Text extract ->
It generates 10 children, which immediately exit then it waits in an
infinite loop.  When I do a "ps", I see all 10 <defunct> processes
hanging around.

diamond@jit345.swstokyo.dec.com (Norman Diamond) (01/25/91)

In article <14965@smoke.brl.mil> gwyn@smoke.brl.mil (Doug Gwyn) writes:
>In article <1991Jan24.023750.19569@tkou02.enet.dec.com> diamond@jit345.enet@tkou02.enet.dec.com (Norman Diamond) writes:
>>In article <YANG.91Jan23133130@newyork.nff.ncl.omron.co.jp> yang@nff.ncl.omron.co.jp (YANG Liqun) writes:
>>>It should be wait((int *)0).
>>It should be wait((union wait *)0) in BSD.
>
>No, it's wait((int*)0) in all flavors of UNIX and POSIX.

No, it's wait((union wait *)0) in systems that implement the bogus attempt
that we all know about.

>"union wait" was a bogus attempt by somebody to give names to the
>subfields of the status word, but it was never a correct description
>of how wait() actually works

It's rather disorganized but wait() does actually work in the same
disorganized manner, on those systems.

>and has been repudiated by IEEE 1003.1.

I'm glad to hear that.  Unfortunately, some computers aren't running
IEEE 1003.1 yet.
--
Norman Diamond       diamond@tkov50.enet.dec.com
If this were the company's opinion, I wouldn't be allowed to post it.

gwyn@smoke.brl.mil (Doug Gwyn) (01/26/91)

In article <1991Jan25.022950.10683@tkou02.enet.dec.com> diamond@jit345.enet@tkou02.enet.dec.com (Norman Diamond) writes:
>In article <14965@smoke.brl.mil> gwyn@smoke.brl.mil (Doug Gwyn) writes:
>>In article <1991Jan24.023750.19569@tkou02.enet.dec.com> diamond@jit345.enet@tkou02.enet.dec.com (Norman Diamond) writes:
>>>In article <YANG.91Jan23133130@newyork.nff.ncl.omron.co.jp> yang@nff.ncl.omron.co.jp (YANG Liqun) writes:
>>>>It should be wait((int *)0).
>>>It should be wait((union wait *)0) in BSD.
>>No, it's wait((int*)0) in all flavors of UNIX and POSIX.
>No, it's wait((union wait *)0) in systems that implement the bogus attempt
>that we all know about.

No, it's wait((int*)0) in all flavors of UNIX and POSIX.

pt@geovision.uucp (Paul Tomblin) (01/29/91)

gwyn@smoke.brl.mil (Doug Gwyn) writes:
>In article <1991Jan25.022950.10683@tkou02.enet.dec.com> diamond@jit345.enet@tkou02.enet.dec.com (Norman Diamond) writes:
>>In article <14965@smoke.brl.mil> gwyn@smoke.brl.mil (Doug Gwyn) writes:
>>>In article <1991Jan24.023750.19569@tkou02.enet.dec.com> diamond@jit345.enet@tkou02.enet.dec.com (Norman Diamond) writes:
>>>>In article <YANG.91Jan23133130@newyork.nff.ncl.omron.co.jp> yang@nff.ncl.omron.co.jp (YANG Liqun) writes:
>>>>>It should be wait((int *)0).
>>>>It should be wait((union wait *)0) in BSD.
>>>No, it's wait((int*)0) in all flavors of UNIX and POSIX.
>>No, it's wait((union wait *)0) in systems that implement the bogus attempt
>>that we all know about.
>No, it's wait((int*)0) in all flavors of UNIX and POSIX.

Excerpted data ->

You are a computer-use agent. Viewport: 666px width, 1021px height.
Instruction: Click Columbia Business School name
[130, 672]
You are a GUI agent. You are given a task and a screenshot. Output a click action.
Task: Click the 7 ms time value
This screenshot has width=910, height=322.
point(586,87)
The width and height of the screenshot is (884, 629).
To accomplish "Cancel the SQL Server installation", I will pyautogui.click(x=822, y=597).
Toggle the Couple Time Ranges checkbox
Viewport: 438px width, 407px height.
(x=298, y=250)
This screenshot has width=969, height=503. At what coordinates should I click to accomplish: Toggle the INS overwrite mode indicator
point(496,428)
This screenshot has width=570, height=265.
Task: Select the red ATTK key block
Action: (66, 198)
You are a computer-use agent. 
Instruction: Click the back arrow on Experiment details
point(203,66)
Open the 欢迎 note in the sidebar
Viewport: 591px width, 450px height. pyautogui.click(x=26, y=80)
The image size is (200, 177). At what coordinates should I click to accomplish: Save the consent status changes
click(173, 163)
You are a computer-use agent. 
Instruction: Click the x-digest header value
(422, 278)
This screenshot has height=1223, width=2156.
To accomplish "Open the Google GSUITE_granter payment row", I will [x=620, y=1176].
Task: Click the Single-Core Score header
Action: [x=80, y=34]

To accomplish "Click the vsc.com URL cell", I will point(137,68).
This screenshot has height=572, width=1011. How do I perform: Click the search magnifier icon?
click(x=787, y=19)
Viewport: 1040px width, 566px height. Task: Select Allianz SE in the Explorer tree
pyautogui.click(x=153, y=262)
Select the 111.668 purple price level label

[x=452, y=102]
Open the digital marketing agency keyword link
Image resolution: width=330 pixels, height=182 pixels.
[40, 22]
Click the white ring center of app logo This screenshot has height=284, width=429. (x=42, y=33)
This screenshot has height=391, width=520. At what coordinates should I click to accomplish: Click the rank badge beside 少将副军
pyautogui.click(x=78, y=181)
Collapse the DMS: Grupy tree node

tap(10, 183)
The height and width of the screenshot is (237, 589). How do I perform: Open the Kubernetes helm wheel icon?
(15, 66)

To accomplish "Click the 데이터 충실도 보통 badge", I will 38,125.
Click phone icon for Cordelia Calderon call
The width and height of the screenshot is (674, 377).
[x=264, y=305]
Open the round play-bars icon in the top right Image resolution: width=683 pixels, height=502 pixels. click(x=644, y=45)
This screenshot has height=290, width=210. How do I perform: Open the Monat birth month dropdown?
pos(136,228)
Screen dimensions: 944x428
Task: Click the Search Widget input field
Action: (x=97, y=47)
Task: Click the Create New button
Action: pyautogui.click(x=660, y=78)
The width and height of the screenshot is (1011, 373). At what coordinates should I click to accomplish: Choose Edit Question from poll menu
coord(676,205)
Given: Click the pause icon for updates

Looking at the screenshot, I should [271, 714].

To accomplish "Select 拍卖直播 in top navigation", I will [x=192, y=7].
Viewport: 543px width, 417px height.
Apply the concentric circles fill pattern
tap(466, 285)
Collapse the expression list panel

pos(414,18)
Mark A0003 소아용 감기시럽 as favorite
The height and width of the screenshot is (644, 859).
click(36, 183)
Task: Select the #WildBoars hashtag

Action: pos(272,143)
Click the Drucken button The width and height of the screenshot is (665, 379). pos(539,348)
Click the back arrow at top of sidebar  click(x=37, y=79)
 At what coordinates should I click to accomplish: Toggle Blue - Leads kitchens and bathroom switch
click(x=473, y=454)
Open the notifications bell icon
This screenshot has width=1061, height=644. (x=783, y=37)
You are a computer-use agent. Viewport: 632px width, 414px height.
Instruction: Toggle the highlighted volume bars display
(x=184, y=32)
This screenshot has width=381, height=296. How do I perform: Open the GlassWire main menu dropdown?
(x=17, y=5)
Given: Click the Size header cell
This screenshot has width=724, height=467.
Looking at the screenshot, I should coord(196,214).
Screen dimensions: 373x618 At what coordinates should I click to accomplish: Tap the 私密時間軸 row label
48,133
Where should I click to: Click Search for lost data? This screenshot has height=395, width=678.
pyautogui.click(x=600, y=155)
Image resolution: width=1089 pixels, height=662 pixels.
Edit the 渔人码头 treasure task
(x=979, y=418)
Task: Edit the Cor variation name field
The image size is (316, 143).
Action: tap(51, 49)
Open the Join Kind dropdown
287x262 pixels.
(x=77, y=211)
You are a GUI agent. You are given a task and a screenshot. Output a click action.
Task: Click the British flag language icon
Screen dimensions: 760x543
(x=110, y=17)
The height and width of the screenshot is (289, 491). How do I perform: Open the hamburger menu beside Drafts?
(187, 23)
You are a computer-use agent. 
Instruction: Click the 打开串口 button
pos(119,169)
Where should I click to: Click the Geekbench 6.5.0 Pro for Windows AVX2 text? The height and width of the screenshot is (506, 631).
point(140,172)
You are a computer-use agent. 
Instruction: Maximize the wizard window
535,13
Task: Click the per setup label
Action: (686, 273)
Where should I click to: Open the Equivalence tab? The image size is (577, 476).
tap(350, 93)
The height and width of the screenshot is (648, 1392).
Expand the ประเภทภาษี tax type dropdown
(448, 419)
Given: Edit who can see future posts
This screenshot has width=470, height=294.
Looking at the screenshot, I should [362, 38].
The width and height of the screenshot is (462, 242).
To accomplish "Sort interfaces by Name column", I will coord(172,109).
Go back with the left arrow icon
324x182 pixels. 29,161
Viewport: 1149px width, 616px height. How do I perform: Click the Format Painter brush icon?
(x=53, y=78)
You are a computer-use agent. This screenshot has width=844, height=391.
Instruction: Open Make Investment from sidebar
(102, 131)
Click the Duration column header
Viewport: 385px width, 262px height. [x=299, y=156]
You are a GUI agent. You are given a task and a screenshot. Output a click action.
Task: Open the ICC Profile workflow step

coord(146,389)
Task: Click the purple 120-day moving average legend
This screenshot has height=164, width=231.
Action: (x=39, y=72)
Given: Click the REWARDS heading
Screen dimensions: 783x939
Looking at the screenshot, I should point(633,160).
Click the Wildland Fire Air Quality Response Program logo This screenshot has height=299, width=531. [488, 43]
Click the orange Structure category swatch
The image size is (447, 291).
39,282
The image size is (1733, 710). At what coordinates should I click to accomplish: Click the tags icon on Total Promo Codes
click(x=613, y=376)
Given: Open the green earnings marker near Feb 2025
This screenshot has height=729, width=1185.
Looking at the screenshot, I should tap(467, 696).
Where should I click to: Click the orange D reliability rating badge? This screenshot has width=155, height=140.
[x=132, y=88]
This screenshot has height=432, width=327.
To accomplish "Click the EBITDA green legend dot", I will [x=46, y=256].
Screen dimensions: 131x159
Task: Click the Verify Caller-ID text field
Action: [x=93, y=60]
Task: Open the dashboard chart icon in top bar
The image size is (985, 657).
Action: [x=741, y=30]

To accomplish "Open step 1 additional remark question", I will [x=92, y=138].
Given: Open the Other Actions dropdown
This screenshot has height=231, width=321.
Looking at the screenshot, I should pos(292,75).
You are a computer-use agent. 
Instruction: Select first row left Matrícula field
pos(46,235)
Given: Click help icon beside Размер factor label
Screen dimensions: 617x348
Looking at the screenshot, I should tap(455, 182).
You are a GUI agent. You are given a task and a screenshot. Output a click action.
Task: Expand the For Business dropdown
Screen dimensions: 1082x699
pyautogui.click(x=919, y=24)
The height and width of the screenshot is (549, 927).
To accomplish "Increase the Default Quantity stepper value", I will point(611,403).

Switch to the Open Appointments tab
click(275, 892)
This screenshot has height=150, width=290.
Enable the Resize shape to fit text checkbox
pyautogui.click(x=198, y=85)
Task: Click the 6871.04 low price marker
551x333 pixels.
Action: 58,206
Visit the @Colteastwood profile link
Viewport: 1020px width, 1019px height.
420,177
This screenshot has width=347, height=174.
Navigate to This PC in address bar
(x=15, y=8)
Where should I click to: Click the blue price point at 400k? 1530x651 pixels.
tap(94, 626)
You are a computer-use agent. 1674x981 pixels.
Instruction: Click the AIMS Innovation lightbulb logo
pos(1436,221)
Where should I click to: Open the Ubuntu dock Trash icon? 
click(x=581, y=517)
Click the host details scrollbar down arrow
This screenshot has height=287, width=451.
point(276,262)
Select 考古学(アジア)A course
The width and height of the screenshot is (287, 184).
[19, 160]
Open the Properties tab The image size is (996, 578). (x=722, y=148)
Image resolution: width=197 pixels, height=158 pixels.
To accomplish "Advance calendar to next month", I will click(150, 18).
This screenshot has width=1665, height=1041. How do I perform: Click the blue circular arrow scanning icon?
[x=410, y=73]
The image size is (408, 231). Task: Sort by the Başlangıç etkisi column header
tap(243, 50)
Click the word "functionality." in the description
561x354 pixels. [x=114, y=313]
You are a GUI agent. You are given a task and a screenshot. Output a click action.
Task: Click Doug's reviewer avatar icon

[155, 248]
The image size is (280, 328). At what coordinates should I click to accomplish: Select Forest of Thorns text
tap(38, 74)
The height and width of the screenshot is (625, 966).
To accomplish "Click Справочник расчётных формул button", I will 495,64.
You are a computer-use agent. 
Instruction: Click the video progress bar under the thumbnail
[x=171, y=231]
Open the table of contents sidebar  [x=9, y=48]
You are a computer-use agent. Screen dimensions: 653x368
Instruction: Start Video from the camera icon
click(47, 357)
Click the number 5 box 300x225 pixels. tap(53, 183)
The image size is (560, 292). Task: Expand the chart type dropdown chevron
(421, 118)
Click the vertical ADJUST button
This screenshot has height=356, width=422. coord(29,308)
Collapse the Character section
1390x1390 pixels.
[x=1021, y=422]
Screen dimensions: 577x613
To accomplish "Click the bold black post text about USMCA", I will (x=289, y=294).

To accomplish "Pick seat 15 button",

Task set ->
a – List the full names of every person named in the Usenet thread about wait().
b – Retype the Usenet thread about wait() from "It's rather disorganized" up to and including "to post it.".
c – Extend the Usenet thread about wait() by writing what comes after its final line.

Answers to each task ->
a – Norman Diamond, Doug Gwyn, YANG Liqun, Paul Tomblin

b –
It's rather disorganized but wait() does actually work in the same
disorganized manner, on those systems.

>and has been repudiated by IEEE 1003.1.

I'm glad to hear that.  Unfortunately, some computers aren't running
IEEE 1003.1 yet.
--
Norman Diamond       diamond@tkov50.enet.dec.com
If this were the company's opinion, I wouldn't be allowed to post it.

c –
Sorry to add to this 'did not- did too' level of discussion, but a 
"man 2 wait" on several machines shows the following results:


union wait *wait_id:

Dec RISC/Ultrix 4.0 on a DS 3100
Sun OS 4.0.1 on a Sun 3/60
Dec VAX/Ultrix 4.0 on a VaxStation 3600

int *wait_id:

Sun OS 4.1 on a Sun 4/360
AIX 3.1 on a RS/6000

and our VMS machine is temporarily down, so I can't check VMS 5.4, but it's
int *wait_id in the VAX C Language Summary for VMS 4.0+ and VAX C 2.0+.


So Doug: is Ultrix not a flavour of unix?  Tastes pretty close to the same to
me!
-- 
Paul Tomblin, Department of Redundancy Department.       ! My employer does 
The Romanian Orphans Support Group needs your help,      ! not stand by my
Ask me for details.                                      ! opinions.... 
pt@geovision.gvc.com or {cognos,uunet}!geovision!pt      ! Me neither.

gwyn@smoke.brl.mil (Doug Gwyn) (01/31/91)

In article <1356@geovision.UUCP> pt@geovision.gvc.com writes:
>gwyn@smoke.brl.mil (Doug Gwyn) writes:
>>No, it's wait((int*)0) in all flavors of UNIX and POSIX.
>So Doug: is Ultrix not a flavour of unix?

Well, that's a question I prefer not to answer.
However, I explained the "union wait" situation previously.
Here it is again:

Some "helpful" soul at UCB decided that it would be "nicer" to declare
a union type for the wait() status, with bit field members designating
the "subfields" of the status, than to simply announce, as had been
the case universally in UNIX to that point, which bits of the int-type
status had which meanings.  Unfortunately, because of the lack of
standard bit-field allocation semantics, to accommodate all previously
existing C code that had been written according to the rules to that
point, porting 4.nBSD to a new platform always required that the BSD
porter check the bit-field definition and if necessary adjust it to
accurately reflect the REAL definition of the wait() status, which has
always been in terms of the lowest 16 bits of an int representation.

I just examined the 4.3BSD kernel source code and found no use of the
w_* identifiers that are declared/defined in <sys/wait.h>.  I did,
however, find places where the kernel treated the wait() status as
type int.  This even more strongly indicates that the true type is int
and that <sys/wait.h> is simply a bogus invention.  Note that int* and
union wait* need not have the same representation (although they do in
many implementations including VAX 4.3BSD PCC), so it does matter what
the argument type really is.  It is int*.

torek@elf.ee.lbl.gov (Chris Torek) (02/14/91)

(This really belongs in a Unix newsgroup; however, I expect no further
followups, i.e., I think this will be the decisive answer.)

In various articles (see the references line) Doug Gwyn and Norman Diamond
argue over the type of the argument to wait(2).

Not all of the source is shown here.